Dataset entries
=====

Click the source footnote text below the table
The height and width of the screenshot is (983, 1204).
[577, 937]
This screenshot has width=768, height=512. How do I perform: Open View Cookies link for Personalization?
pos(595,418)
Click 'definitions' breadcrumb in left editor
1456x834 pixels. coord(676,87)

=====

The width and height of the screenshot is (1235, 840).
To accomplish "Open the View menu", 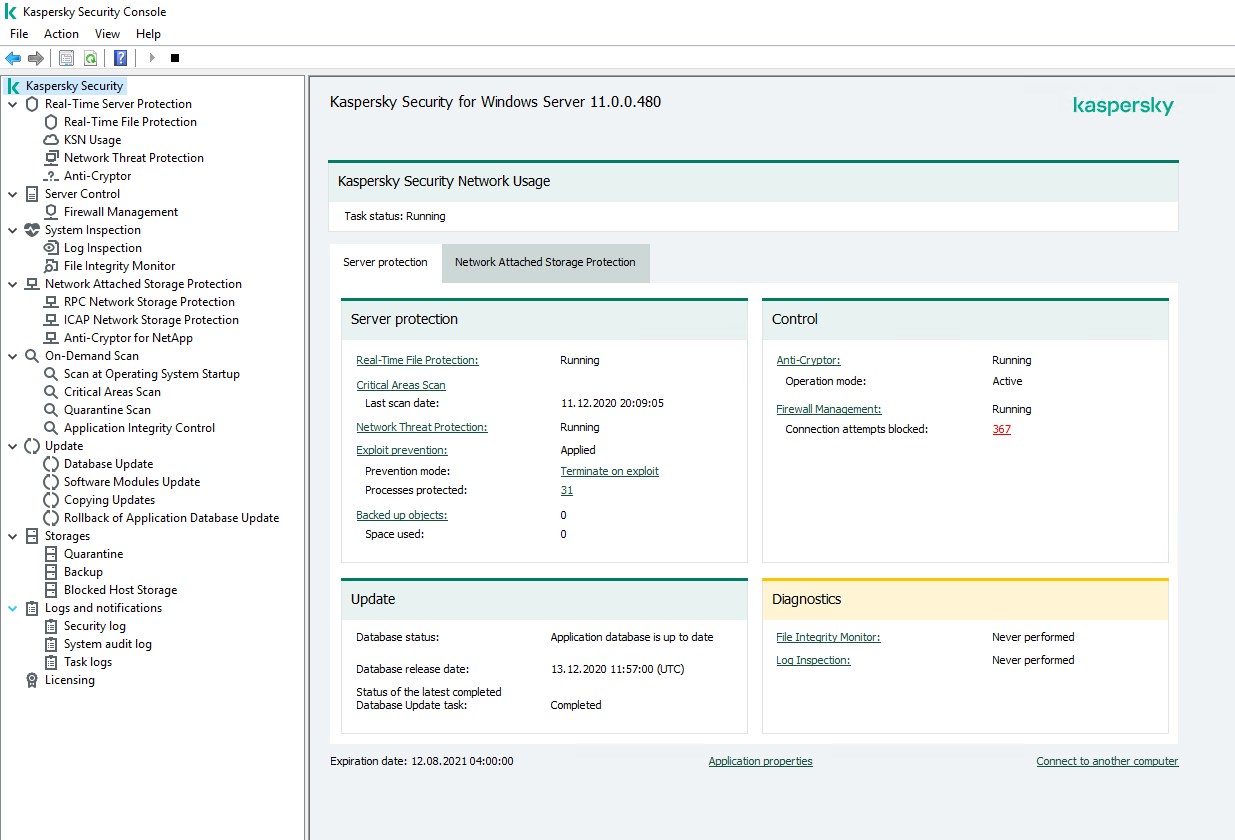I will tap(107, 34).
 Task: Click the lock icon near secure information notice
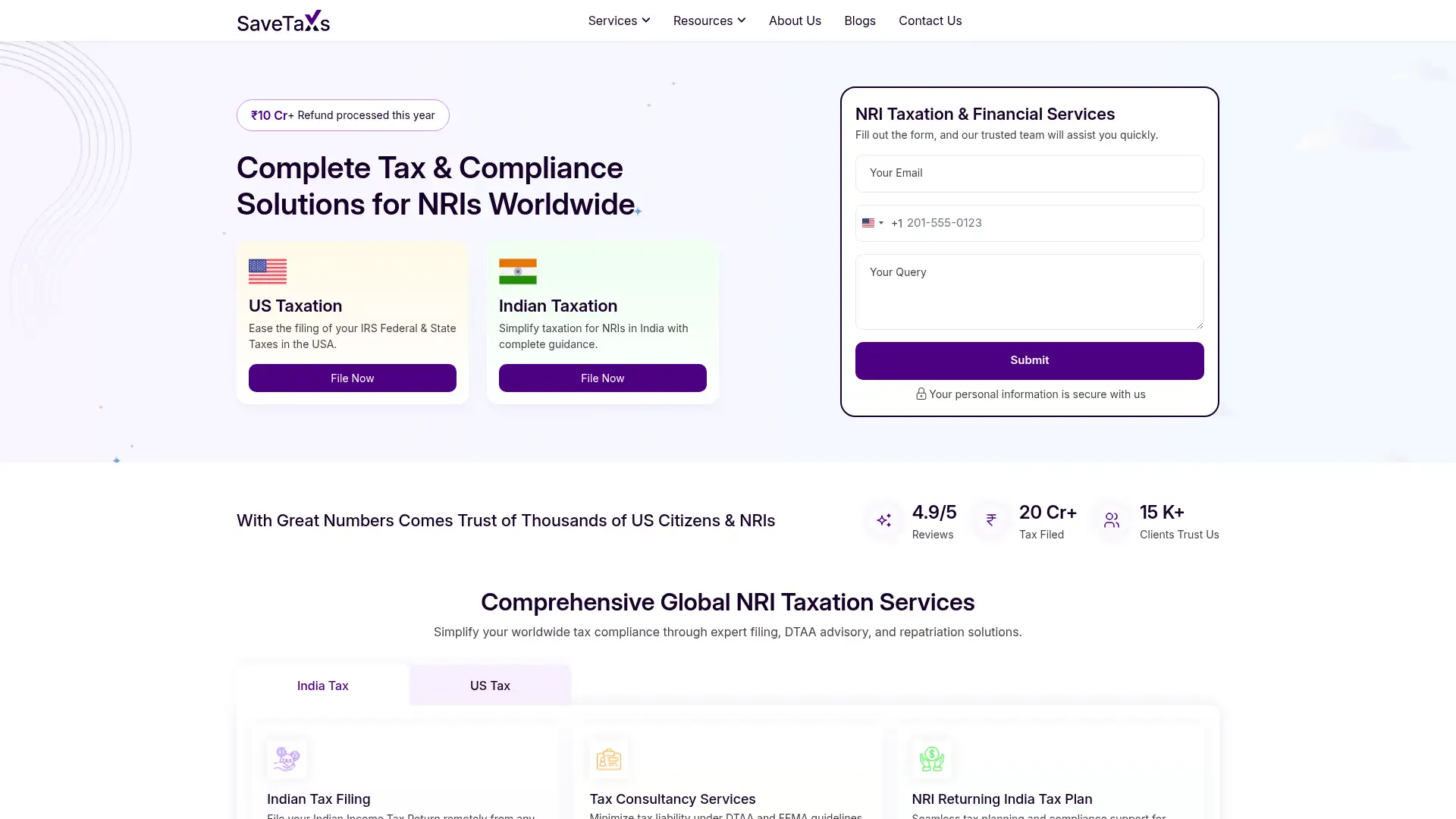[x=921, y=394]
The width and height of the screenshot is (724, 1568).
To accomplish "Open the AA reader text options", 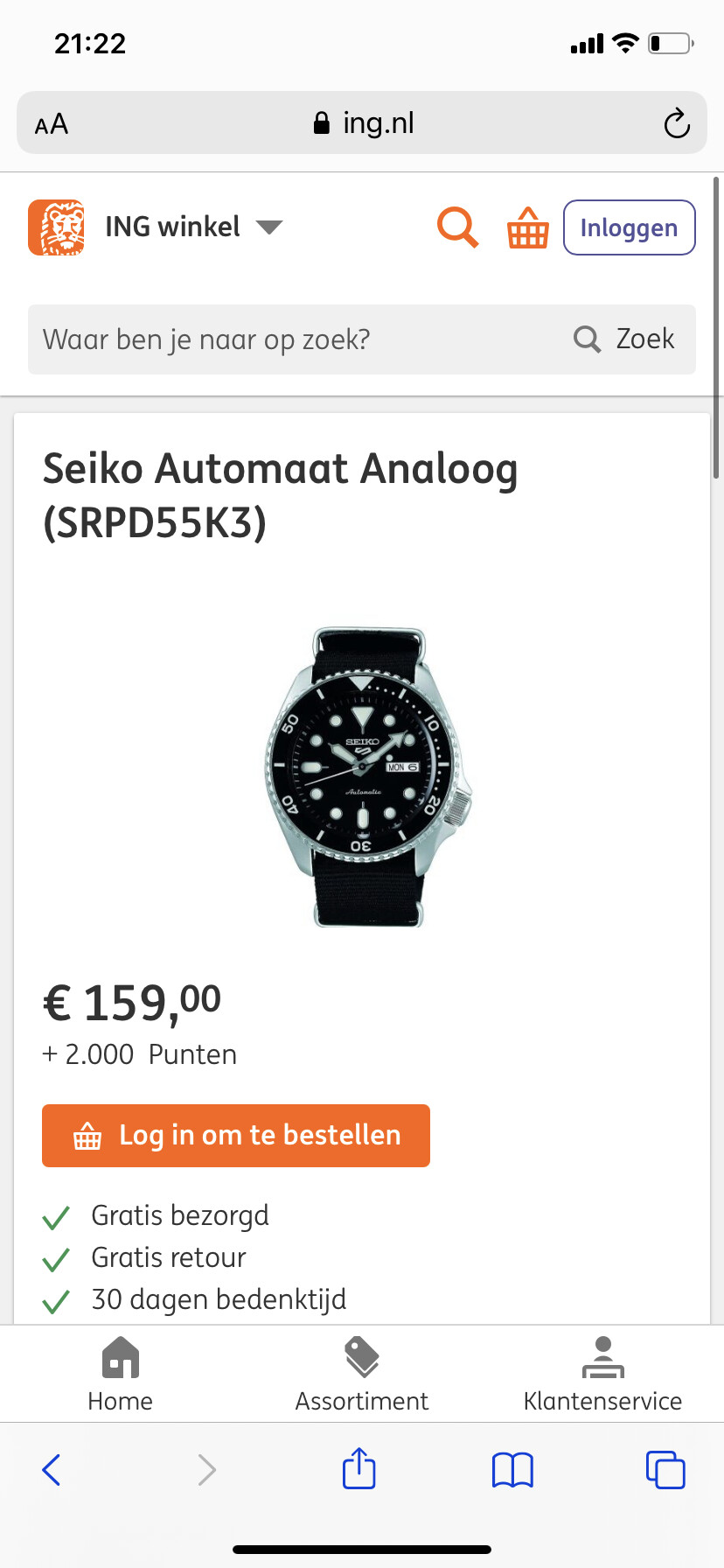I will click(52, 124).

=====

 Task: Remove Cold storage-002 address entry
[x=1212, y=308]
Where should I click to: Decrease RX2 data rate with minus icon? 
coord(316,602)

=====

Exercise goal
Convert the stretch of material from the line containing "Click the source" through the line containing "1456x834 pixels. coord(676,87)" into a two-column CSV with the headers input and output, one row per pair. Put each field in quotation marks and replace any line breaks inside it with spaces.

Task response
input,output
"Click the source footnote text below the table The height and width of the screenshot is (983, 1204).","[577, 937]"
"This screenshot has width=768, height=512. How do I perform: Open View Cookies link for Personalization?","pos(595,418)"
"Click 'definitions' breadcrumb in left editor","1456x834 pixels. coord(676,87)"